A advogada Luiza Sato, sócia de ASBZ Advogados especialista nas áreas de proteção de dados, direito digital e propriedade intelectual, chama a atenção para o fato de que a LGPD deve ser observada tanto pelo setor privado como pelo setor público e, assim sendo, é aplicável ao tratamento de dados pessoais previsto sob a Portaria 34. Isso inclui o compartilhamento pela Receita Federal e uso por outras entidades do Poder Público de dados de Cadastro de Pessoas Físicas e demais informações que possam identificar pessoas físicas.

A LGPD não se aplica, contudo, quando o tratamento dos dados ocorrer para fins exclusivos de segurança pública, defesa nacional, segurança do Estado, ou atividades de investigação e repressão de infrações penais. Luiza Sato observou que a nova portaria pareceu preocupar-se com a LGPD ao dispor que “a utilização dos dados fornecidos pela RFB em desconformidade com a legislação pertinente implicará o imediato cancelamento do compartilhamento, sem prejuízo de apuração da responsabilidade na forma prevista em lei específica”.

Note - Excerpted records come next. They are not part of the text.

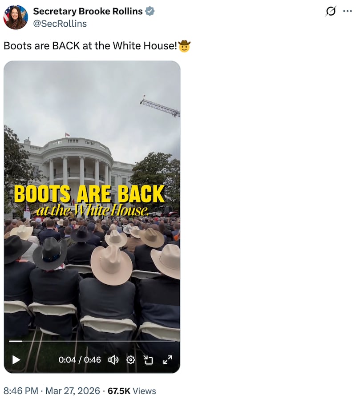356x403 pixels.
Task: Click the cowboy hat emoji in the post
Action: (x=184, y=46)

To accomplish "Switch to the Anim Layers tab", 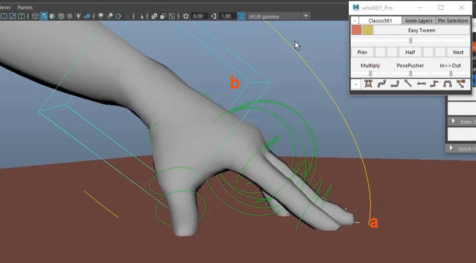I will click(419, 21).
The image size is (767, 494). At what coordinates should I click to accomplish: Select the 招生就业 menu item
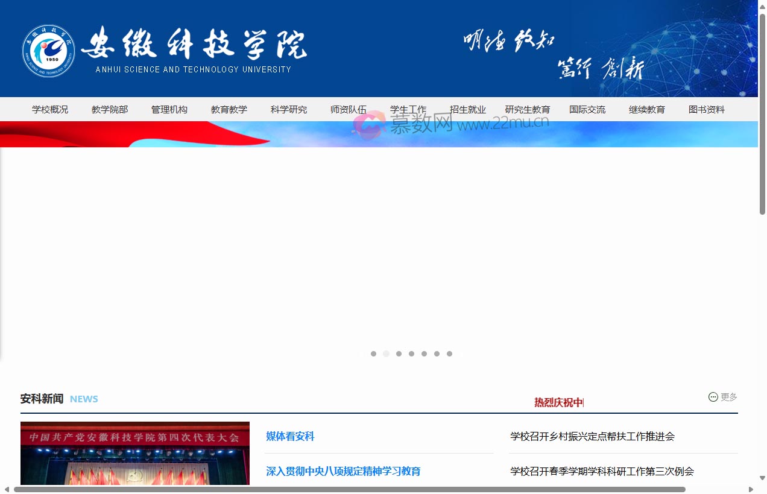click(468, 109)
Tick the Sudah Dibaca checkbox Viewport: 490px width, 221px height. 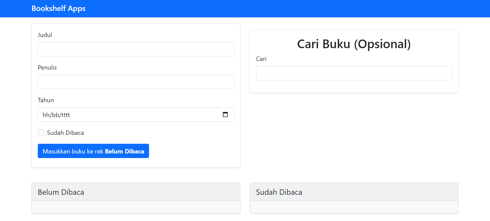41,133
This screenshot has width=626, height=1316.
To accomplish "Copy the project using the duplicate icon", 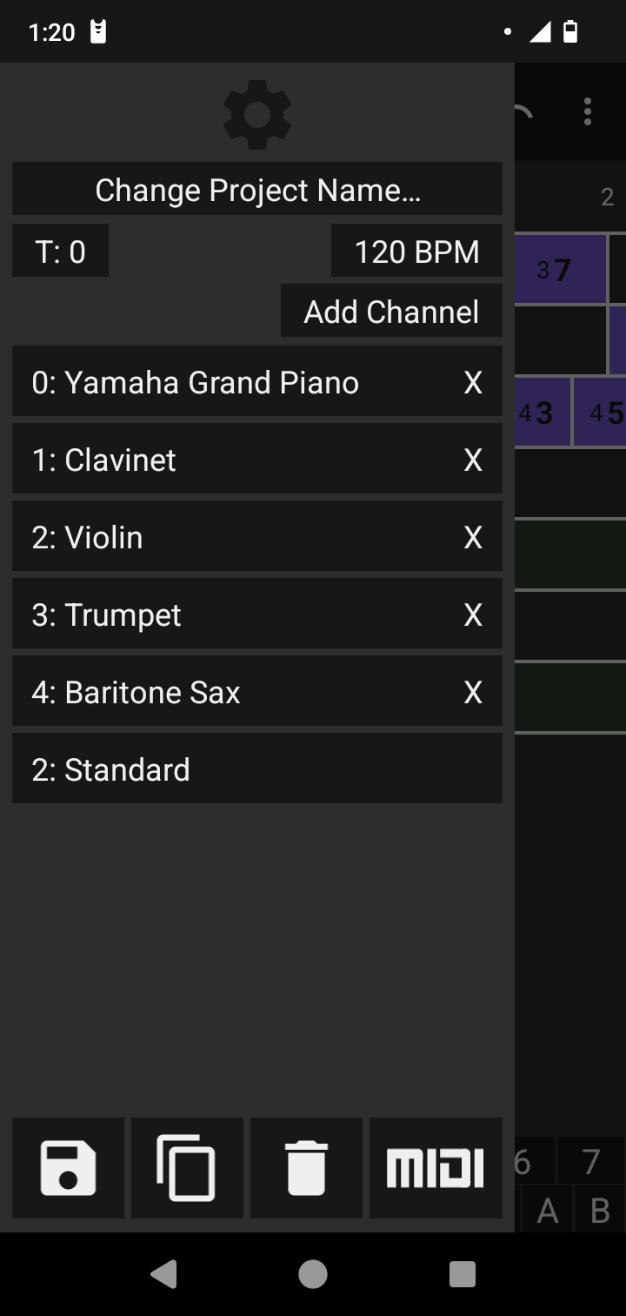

No entanto, lembrou que o próprio compartilhamento de dados pessoais pela RFB também estará sujeito à LGPD, havendo obrigações adicionais envolvendo a proteção de dados àquelas previstas pela portaria. “Interessante notar que a RFB parece requerer dos interessados mais dados pessoais do que deveria. Por exemplo, são requeridos nome, número da identidade, número de CPF e e-mail do dirigente máximo do órgão solicitante das bases de dados, o que parece excessivo para a finalidade em questão”, conclui a advogada.

Fonte: site ConJur.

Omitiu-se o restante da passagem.